**Task requirements:** For each entry, output its words exactly and leave any picture behind.

Segment Start: Material shown

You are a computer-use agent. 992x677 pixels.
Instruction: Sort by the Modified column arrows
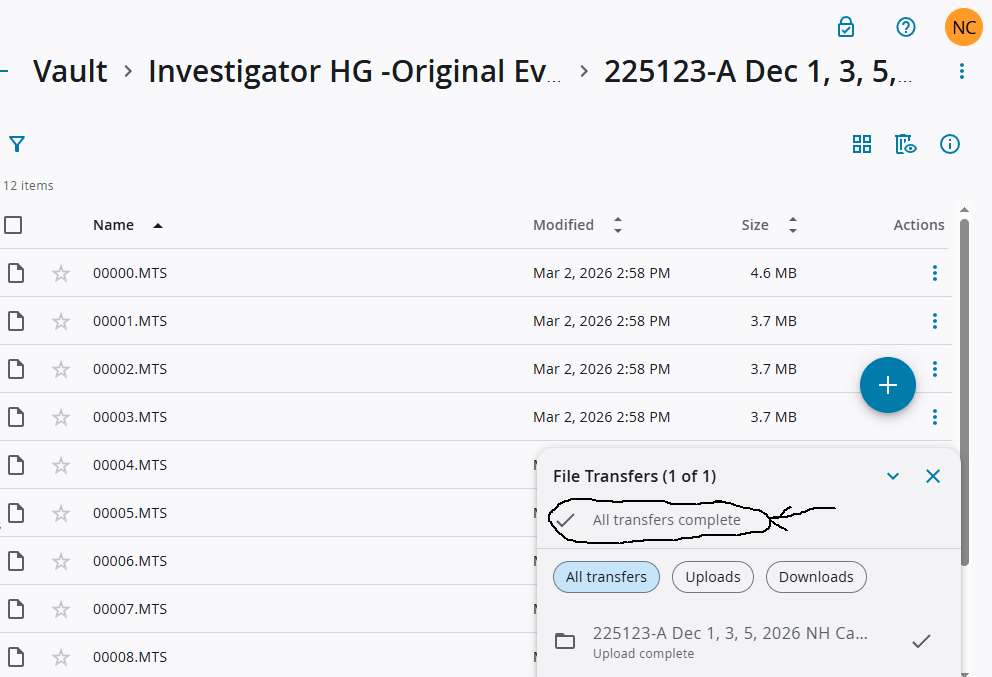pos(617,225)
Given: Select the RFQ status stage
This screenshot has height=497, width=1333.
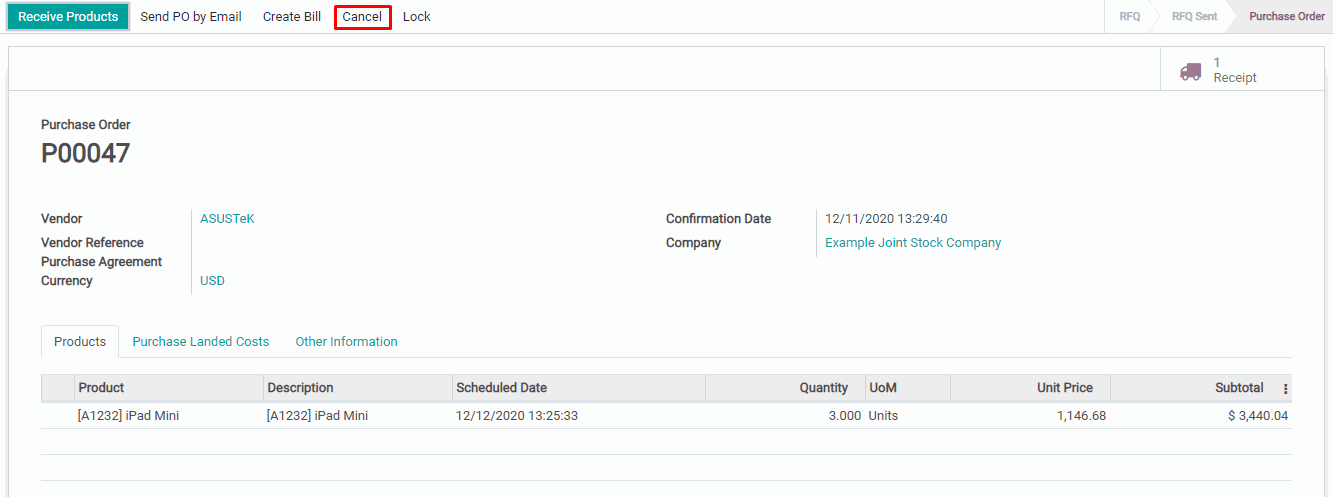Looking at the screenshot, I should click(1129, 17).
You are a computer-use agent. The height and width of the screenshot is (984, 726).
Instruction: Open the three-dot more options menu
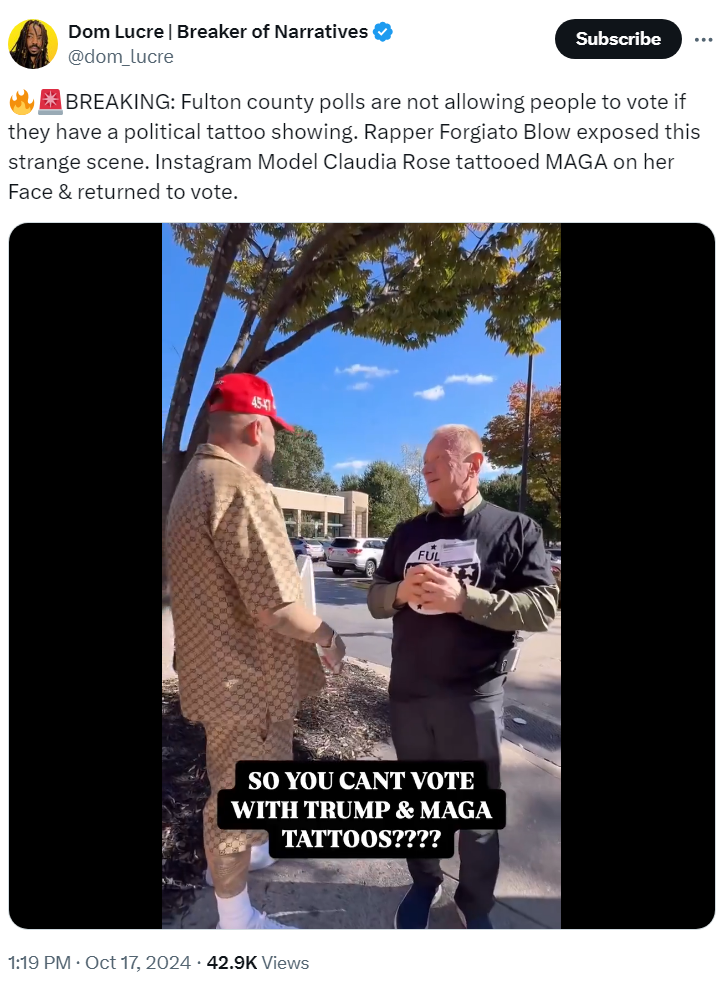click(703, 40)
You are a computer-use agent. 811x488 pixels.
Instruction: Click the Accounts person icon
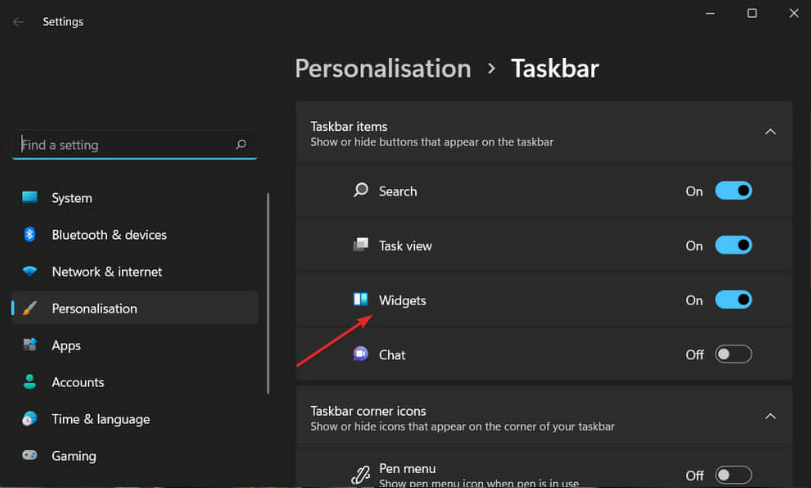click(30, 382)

Segment End: Material shown

**Answer to this task:**
You are a computer-use agent. 992x677 pixels.
Instruction: Sort by the Modified column arrows
pos(617,225)
Given: Select the RFQ status stage
This screenshot has height=497, width=1333.
Looking at the screenshot, I should click(1129, 17).
You are a computer-use agent. The height and width of the screenshot is (984, 726).
Instruction: Open the three-dot more options menu
click(703, 40)
You are a computer-use agent. 811x488 pixels.
Instruction: Click the Accounts person icon
click(30, 382)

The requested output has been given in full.